What parents need to know
Parents Need to Know
Parents need to know that Reader Rabbit 2nd Grade features a lot of solid second-grade curriculum lessons embedded within an adventure game. Kids younger than second grade can play as well, thanks to the three difficulty levels available. If younger kids have difficulty with the controls, try reducing your Wii remote's sensitivity via the console's "Wii Options" menu. Be aware that the game's storyline does have some not-so-scary villains in the form of the pirate rats. The most violent thing the pi-rats do is hit people with blobs of cheese.
What's it about?
In READER RABBIT 2ND GRADE, the titular hare and his lion friend Sam are blasted with cheese balls and knocked from their flying "dreamship" by the wicked pirate rats (or pi-rats) who are out to steal Reader's magical vessel. The heroes are caught by a monkey scientist who offers to help get them back to their ship if they can help him fix his hovercraft (which has been covered in gooey cheese). Reader and Sam embark on an adventure to collect the items they need to fix the hovercraft. Along the way, they'll play mini-games that include putting antonyms together, piecing together mathematical equations, and identifying the parts of various insects.
Is it any good?
Reader Rabbit 2nd Grade features educational mini-games (not always the biggest draw for kids) presented in a fun, cartoon-like manner, complete with fully animated scenes and original songs. The package goes a long way toward making the experience a truly fun one for kids, and not seeming like homework or test prep.

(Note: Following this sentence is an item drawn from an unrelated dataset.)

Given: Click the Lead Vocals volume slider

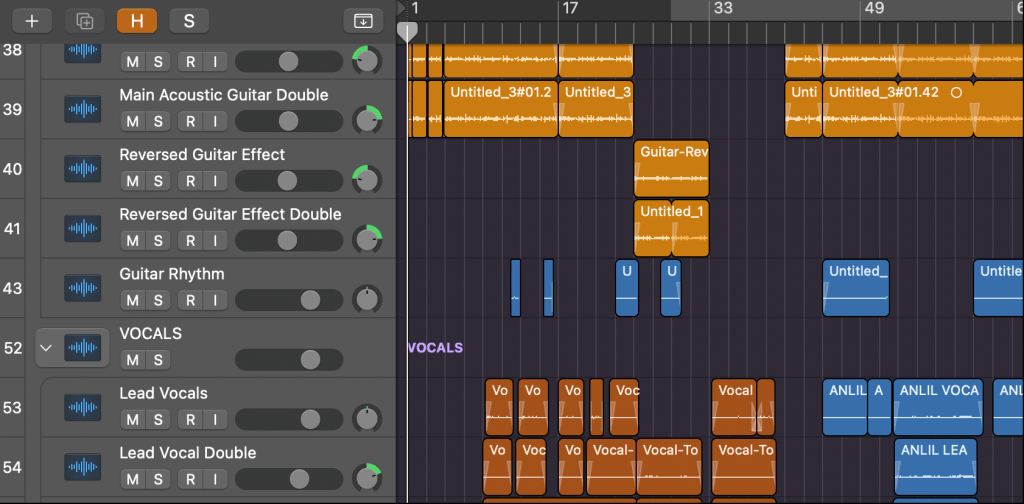Looking at the screenshot, I should pos(287,419).
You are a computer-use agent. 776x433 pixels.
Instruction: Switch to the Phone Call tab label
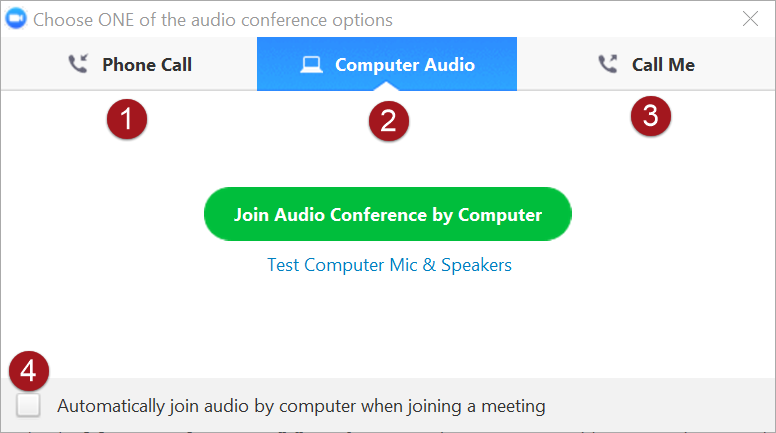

The three difficulty levels cover a lot of ground, so younger kids can definitely play as well (even if they might find the precision-pointing of the Wii remote more of a challenge than their older counterparts). All in all, this is a solid package.
Families can talk about...
Families can talk about the educational lessons in the game. Do the lessons here match those you're learning in school? Do you think the games here can serve as good practice for school?
Families can also discuss how to make the best use of an educational video game like this. How often should a child be a allowed to play explicitly educational games? More often than entertainment-only games?